╭─ DOCUMENT PASSAGE

Less Government, Less Economic Trouble

October 8, 2010 by

Government spending — whether on our current armed forces and their more than 800 foreign bases or on “green” energy and other government-favored projects — does not produce prosperity. It only diverts resources. FULL ARTICLE by Robert Higgs

{ 4 comments }

Dagnytg October 8, 2010 at 5:16 pm

Though our current economic troubles are complex, many mainstream economists have endorsed the simplistic Keynesian theory…

Though I agree with the article, the sentence and premise above I find disturbing because I don’t see Keynesian theory or policies as simple nor do I see our economic problems as complicated.

Our economic troubles are not complex…they’re only complex when seen through the eyes of Keynesian theory.

The policies derived from Keynesian theory create huge perversions in the market and henceforth, complexity. Remember it’s Keynesian theory and policies that created the boom and are being reapplied to the bust (and this cycle has repeated itself for over a century).

I may be debating semantics but if their ideas were truly simple, they would just drop money from helicopters. (I know that has been suggested but even that undertaking is not simple. It would take much effort and planning and would change nothing.)

Austrian theory is truly simple…don’t do anything…let the market clear out malinvestment and heal itself. (Of course, having sound money would end a lot of complexity but that is another issue.)

It is because the Austrian solution is so simple that it is rejected and it is the complexity and convolution of Keynesian theory that is so embraced by everybody who lacks a real job-economists, journalists, bureaucrats, speculators, politicians, etc.

PS> Let me restate my premise.

If the essence of Keynesian theory is simple (as in throw money at the problem to fix it) then the application (who gets what and how) is not simple nor are the outcomes, which become complex. Conversely, the essence of Austrian theory is simple (man acts) and the application (there is no application) and the outcome…simplicity as demanded by consumers and entrepreneurs.

Russ the Apostate October 8, 2010 at 5:54 pm

I think where Keynesians are overly simplistic is their attachment to full employment, no matter what. Many people can see the need for re-allocation of capital, but when it comes to re-allocation of labor, people tend to turn off their minds and start “thinking” with their hearts. So they try to solve depressions in ways that maintain full employment, which causes other problems which need to be fixed by more intervention (while still maintaining full employment), and so on ad nauseum. That’s where the complications come in.

Austrian theory, on the other hand, is not so simplistic. It accepts that trying to maintain full employment, no matter what, is not the best approach. Since it doesn’t oversimplify in its initial premises, it doesn’t have to come up with Byzantine complications to try to save the initial over-simplification.

╰─
╭─ SUPPLIED DATA

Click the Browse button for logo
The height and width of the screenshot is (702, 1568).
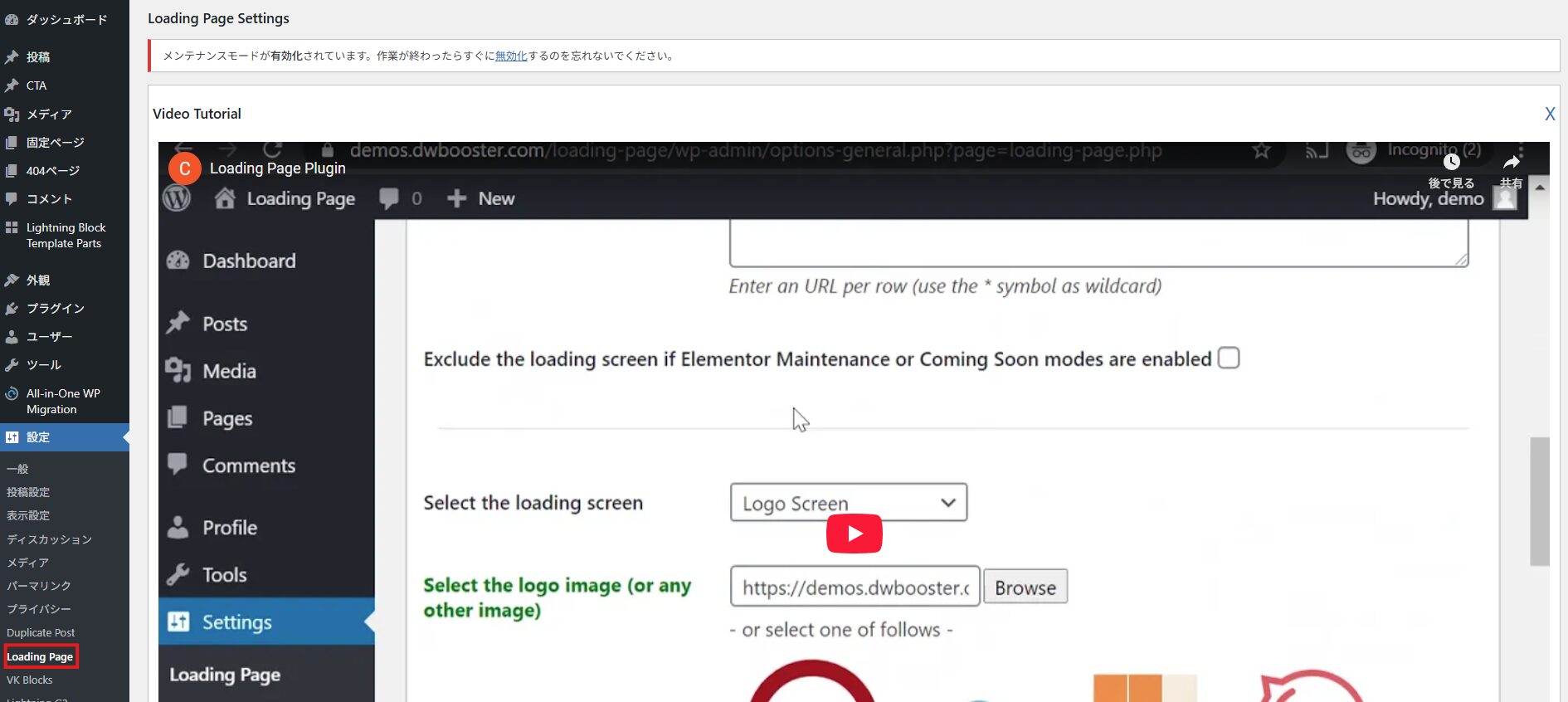[1025, 587]
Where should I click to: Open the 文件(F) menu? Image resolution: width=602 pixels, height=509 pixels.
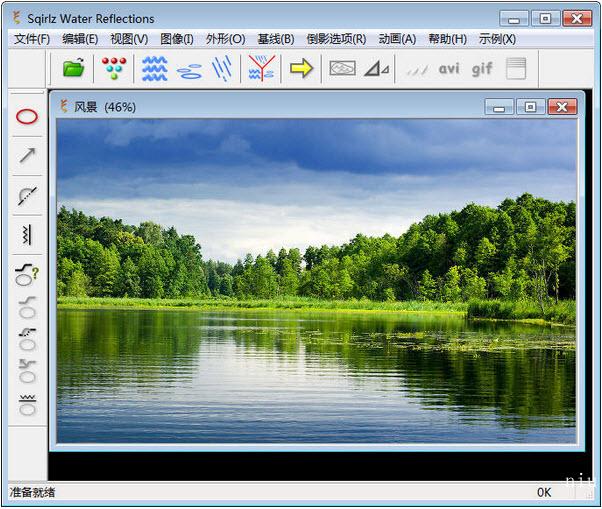[x=32, y=39]
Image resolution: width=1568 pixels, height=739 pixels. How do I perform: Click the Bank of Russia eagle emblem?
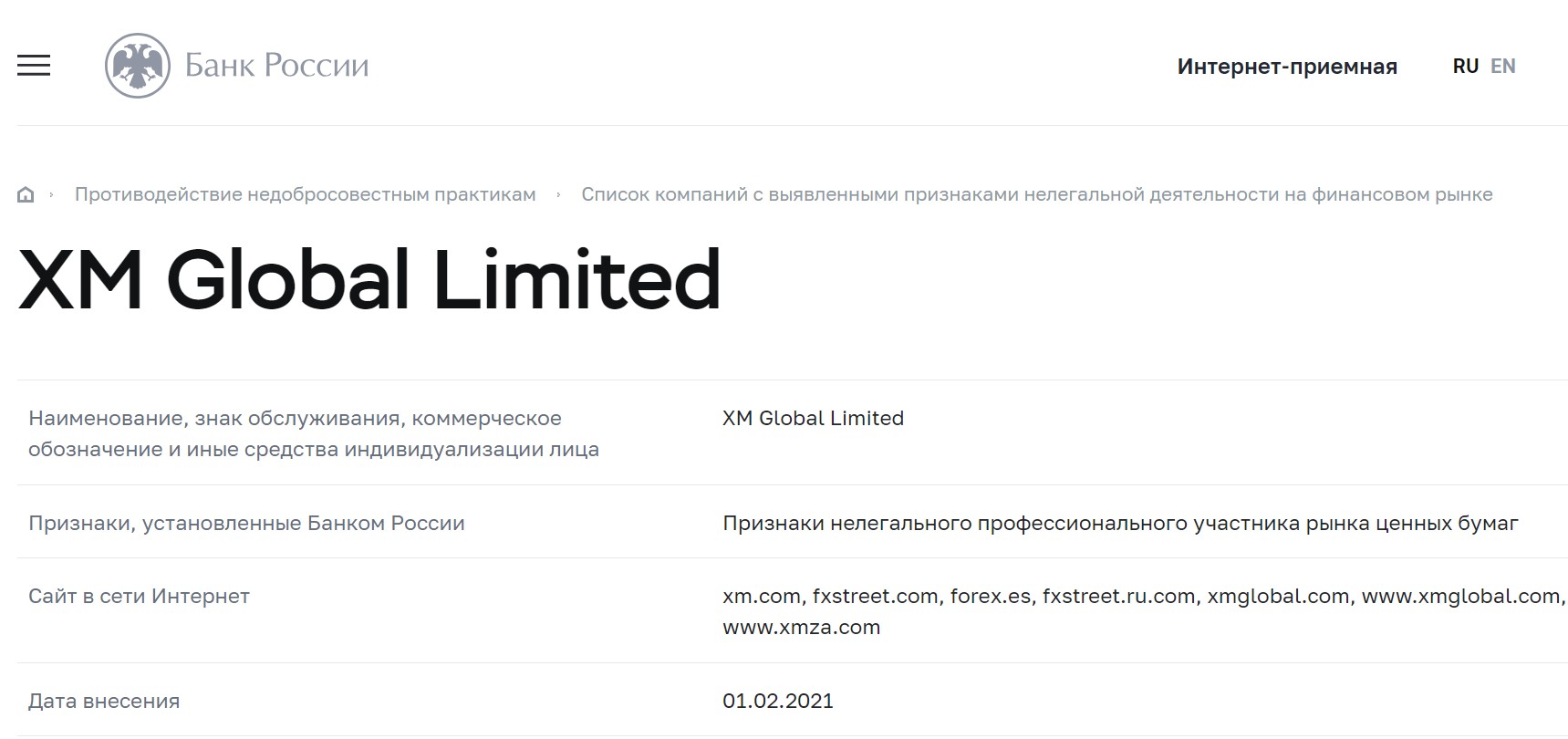[x=138, y=66]
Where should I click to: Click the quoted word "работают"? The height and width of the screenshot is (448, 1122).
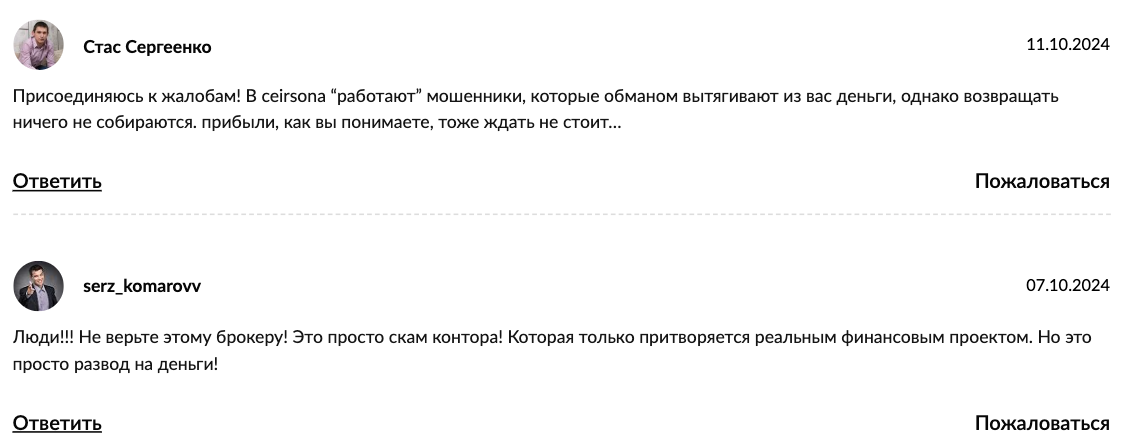tap(375, 97)
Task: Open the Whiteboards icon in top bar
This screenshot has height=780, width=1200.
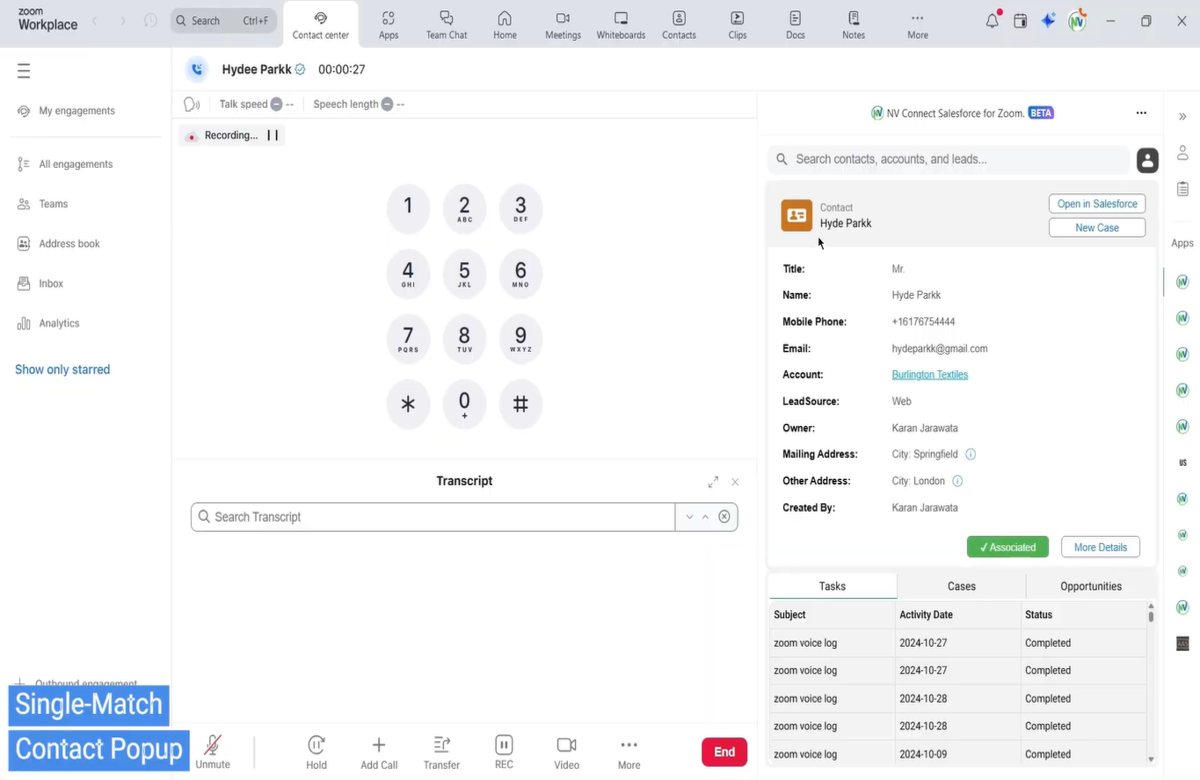Action: coord(621,19)
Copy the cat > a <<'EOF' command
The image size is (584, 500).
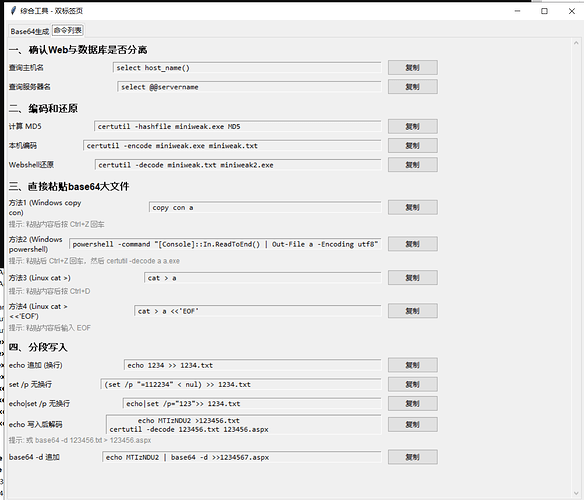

╰─

● **PROMPT 1**
In the blog post on government spending, how many foreign bases do the current armed forces have?
● **PROMPT 2**
Reproduce the stretch of the records from their start through the line containing "[x=32, y=39]", both ends included, leaving the pictures out.
The blog post on government spending and the records are unrelated material.

● **EXERCISE OUTPUT 1**
More than 800.

● **EXERCISE OUTPUT 2**
Click the Browse button for logo
The height and width of the screenshot is (702, 1568).
[1025, 587]
Where should I click to: Open the 文件(F) menu? Image resolution: width=602 pixels, height=509 pixels.
[x=32, y=39]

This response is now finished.